§ **Page text**
>>>>>

This article shows you how to set up some powerful tools in your command line interpreter (CLI) shell on Fedora. If you use bash (the default) or zsh, Fedora lets you easily setup these tools.

Requirements

Some installed packages are required. On Workstation, run the following command:

sudo dnf install git wget curl ruby ruby-devel zsh util-linux-user redhat-rpm-config gcc gcc-c++ make

On Silverblue run:

sudo rpm-ostree install git wget curl ruby ruby-devel zsh util-linux-user redhat-rpm-config gcc gcc-c++ make

Note: On Silverblue you need to restart before proceeding.

Fonts

You can give your terminal a new look by installing new fonts. Why not fonts that display characters and icons together?

Nerd-Fonts

Open a new terminal and type the following commands:

git clone --depth=1 https://github.com/ryanoasis/nerd-fonts ~/.nerd-fonts
cd .nerd-fonts 
sudo ./install.sh

Awesome-Fonts

On Workstation, install using the following command:

sudo dnf install fontawesome-fonts

On Silverblue, type:

sudo rpm-ostree install fontawesome-fonts

Powerline

Powerline is a statusline plugin for vim, and provides statuslines and prompts for several other applications, including bash, zsh, tmus, i3, Awesome, IPython and Qtile. You can find more information about powerline on the official documentation site.

Installation

To install powerline utility on Fedora Workstation, open a new terminal and run:

sudo dnf install powerline vim-powerline tmux-powerline powerline-fonts

On Silverblue, the command changes to:

sudo rpm-ostree install powerline vim-powerline tmux-powerline powerline-fonts

Note: On Silverblue, before proceeding you need restart.

Activating powerline

To make the powerline active by default, place the code below at the end of your ~/.bashrc file

if [ -f `which powerline-daemon` ]; then
  powerline-daemon -q
  POWERLINE_BASH_CONTINUATION=1
  POWERLINE_BASH_SELECT=1
  . /usr/share/powerline/bash/powerline.sh
fi

Finally, close the terminal and open a new one. It will look like this:

Oh-My-Zsh

Oh-My-Zsh is a framework for managing your Zsh configuration. It comes bundled with helpful functions, plugins, and themes. To learn how set Zsh as your default shell this article.

Installation

Type this in the terminal:

sh -c "$(curl -fsSL https://raw.github.com/robbyrussell/oh-my-zsh/master/tools/install.sh)"

<<<<<

§ **Directions**
**1.** How does the Fedora shell article describe Oh-My-Zsh?
**2.** Shorten the paragraph of the Fedora shell article that begins "This article shows you how" while keeping its main facts.
The material after the Fedora shell article is separate from it.

§ **Excerpted records**
>>>>>

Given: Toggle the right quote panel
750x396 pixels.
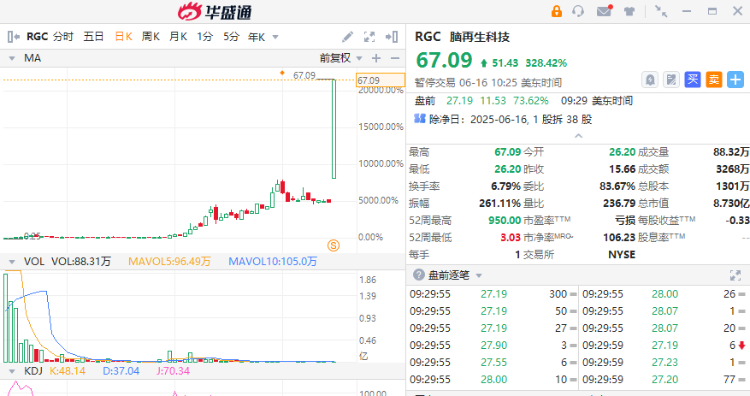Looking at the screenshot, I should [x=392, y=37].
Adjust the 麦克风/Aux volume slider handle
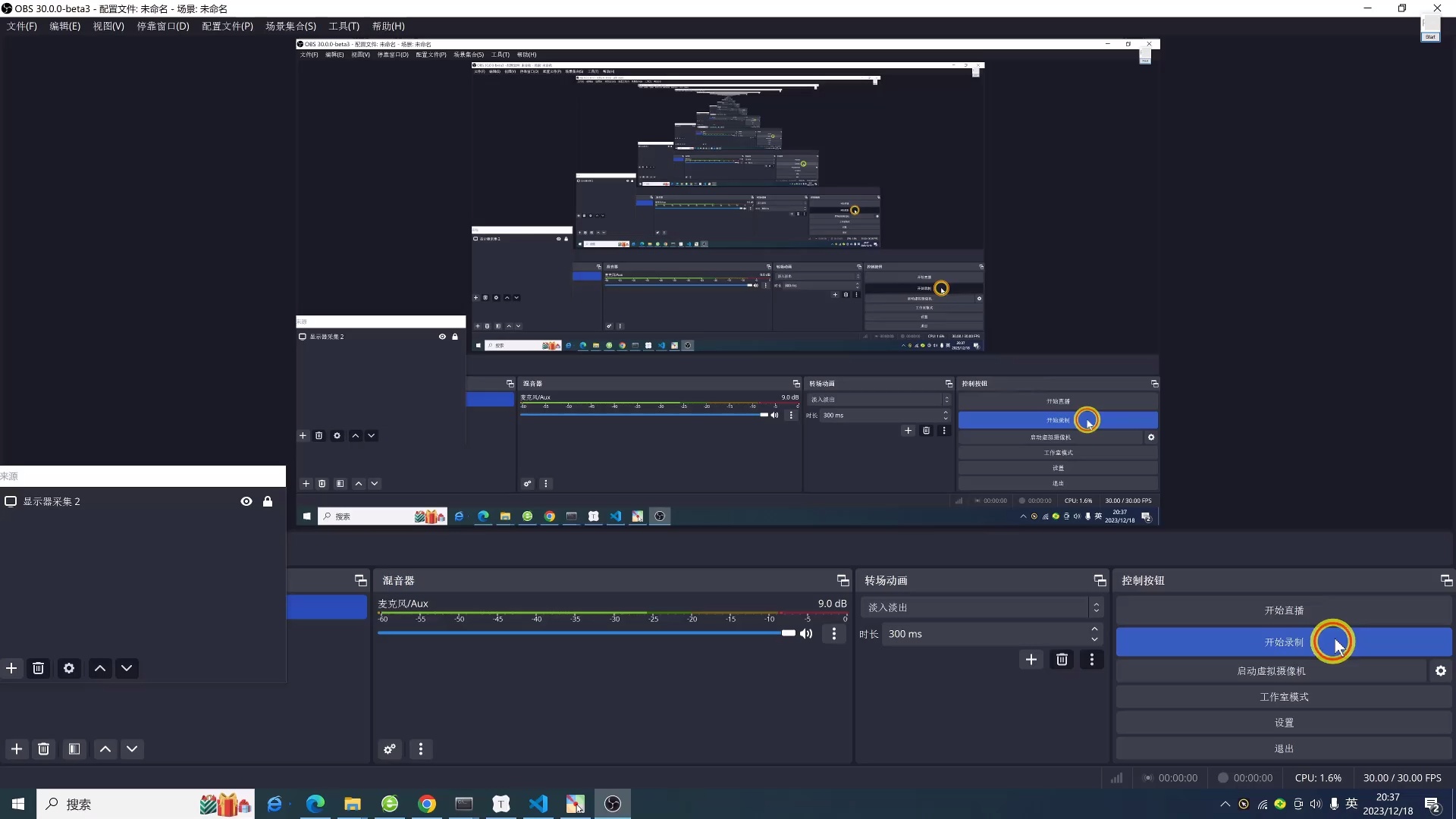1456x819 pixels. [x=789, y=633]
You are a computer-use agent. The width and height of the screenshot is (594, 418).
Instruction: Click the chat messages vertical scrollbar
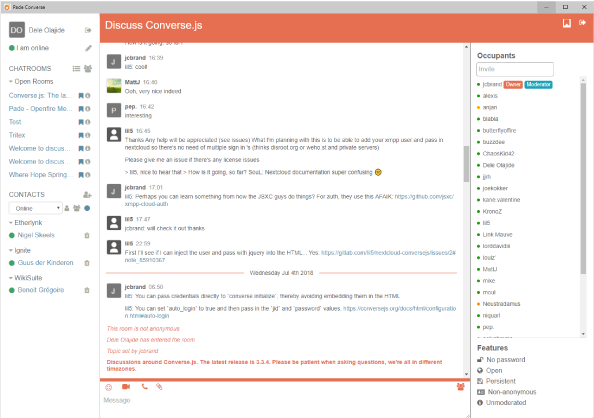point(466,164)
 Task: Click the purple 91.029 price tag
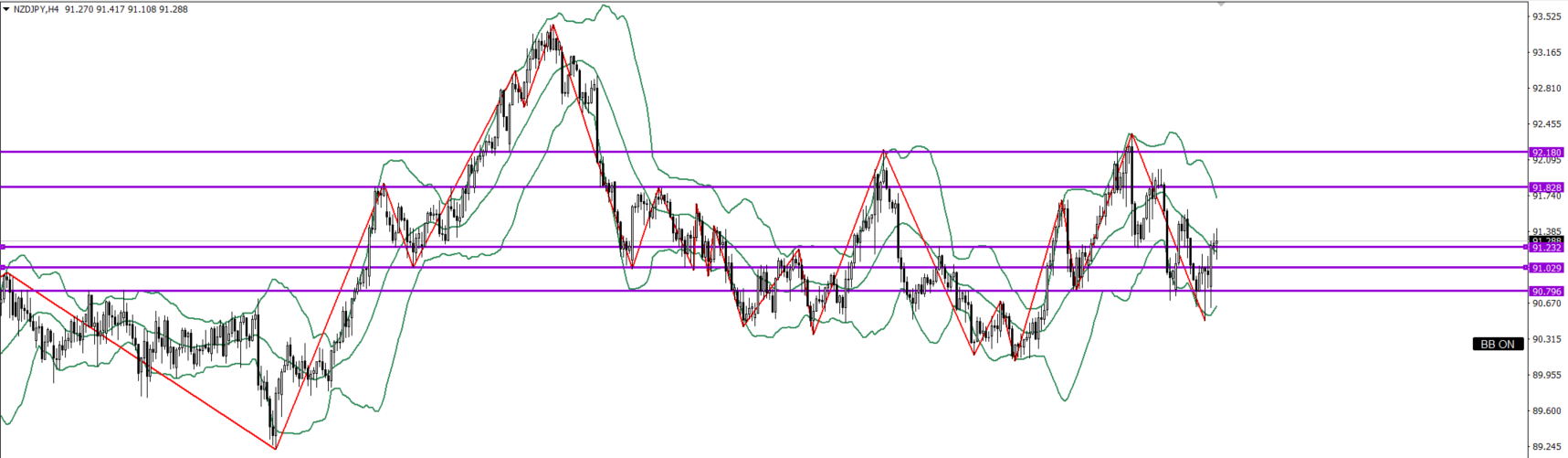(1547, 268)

<<<<<

§ **Results by task**
**1.** It describes Oh-My-Zsh as a framework for managing your Zsh configuration.

**2.** The article explains how to set up powerful tools in the command line shell on Fedora, which makes this easy for users of bash (the default) or zsh.